En collaborant avec des influenceurs très suivis, le gouvernement parvient à être plus audible auprès de la jeunesse. Infographie : Camille Rouget
Mais ce phénomène n’est pas tout à fait nouveau : ce qui change, ce sont principalement les modalités. “Parler aux jeunes, c’est déjà ce que faisaient les politiques avec des émissions d’infotainment par exemple, mais là, ils utilisent un nouvel objet médiatique”, explique Mathilde Aubinaud. Et Emmanuel Macron n’en est pas à son coup d’essai. Depuis le début du quinquennat, le gouvernement fait la part belle aux réseaux sociaux. Un exemple ? Les live Facebook hebdomadaires d’Edouard Philippe lorsqu’il était à Matignon. “Ils vont parler aux jeunes sur leur terrain, en s’adaptant à leur consommation médiatique et en utilisant leurs codes, mais sans les surjouer.” Ces médias sont le moyen pour les politiques de parler aux jeunes sans forcément essayer de leur ressembler. “Quand le président de la République s’exprime sur Brut, il va parler pendant longtemps mais sans paraître trop cool, sans montrer telle ou telle posture de jeunes qui auraient alors l’impression d’être signés”, analyse Mathilde Aubinaud.

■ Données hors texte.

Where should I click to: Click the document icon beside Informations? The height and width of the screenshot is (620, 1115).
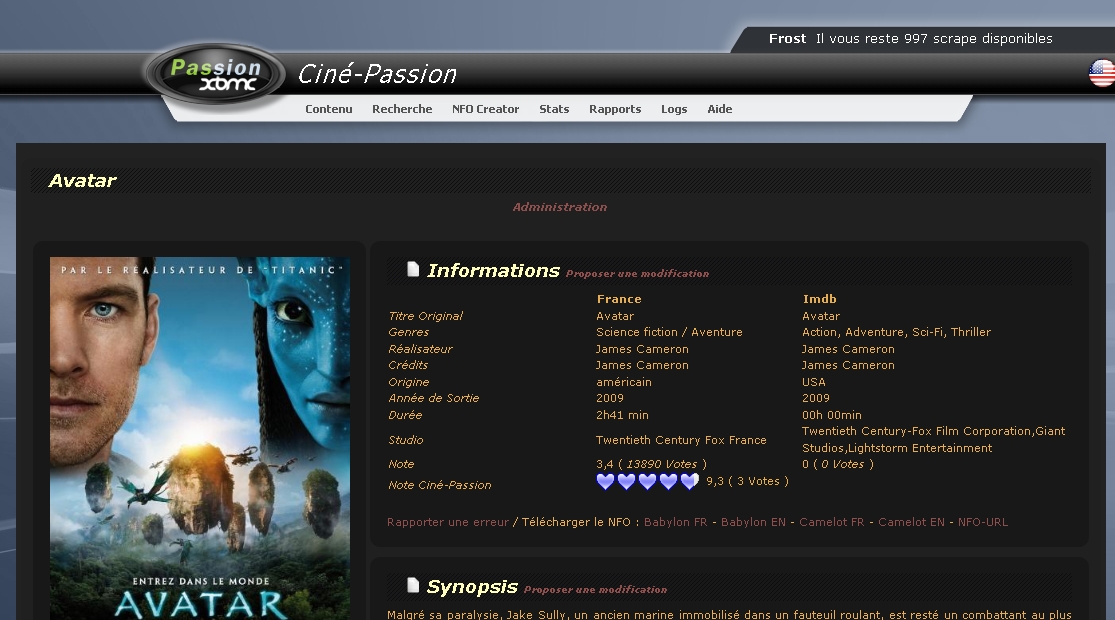coord(413,269)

“L’enjeu, c’est d’être audible”
Au-delà de ces nouveaux codes, ce qui marque un bouleversement, c’est le moyen de communication. “Pour les présidentielles, l’enjeu, c’est d’être audible, dans un contexte de crise où on est isolé : la campagne va se jouer de plus en plus sur les réseaux sociaux”, détaille Mathilde Aubinaud. Et le gouvernement est loin d’être le seul à s’intéresser à ces formats. Et pour cause, cette stratégie, à la fois économique et compatible avec les contraintes sanitaires, instaure un lien privilégié avec les internautes. Les records d’audience battus par l’interview de François Hollande diffusée sur la chaîne Twitch du journaliste star Samuel Etienne en sont le reflet.
#Thread
L’ancien président @fhollande hier soir dans #LaRencontreEstTienne sur Twitch…Bien sûr, il y a les chiffres :
– stream n°1 dans le monde
– pic à 84.000 viewers
– 650.000 replay
– Un échange de 2H30 avec les seules questions du chatMais l’essentiel n’est pas là ⬇️ pic.twitter.com/23EUwbucJG
— Samuel Etienne (@SamuelEtienne) March 9, 2021
Diffusée le 8 mars dernier, l’émission a réuni plus de 80 000 viewers, de quoi se hisser en tête des audiences mondiales. Du côté de l’opposition aussi, les initiatives numériques fleurissent et s’attachent à communiquer du contenu professionnel comme du plus personnel. “Il y a une manière de se raconter, de montrer ses failles, ses fragilités, sans perdre de vue la posture du politique”, explique Mathilde Aubinaud. Le Rassemblement National, la France Insoumise, les Républicains… : tous prennent d’assaut les réseaux sociaux. De quoi laisser préfigurer une campagne pour 2022 qui se jouera majoritairement en ligne.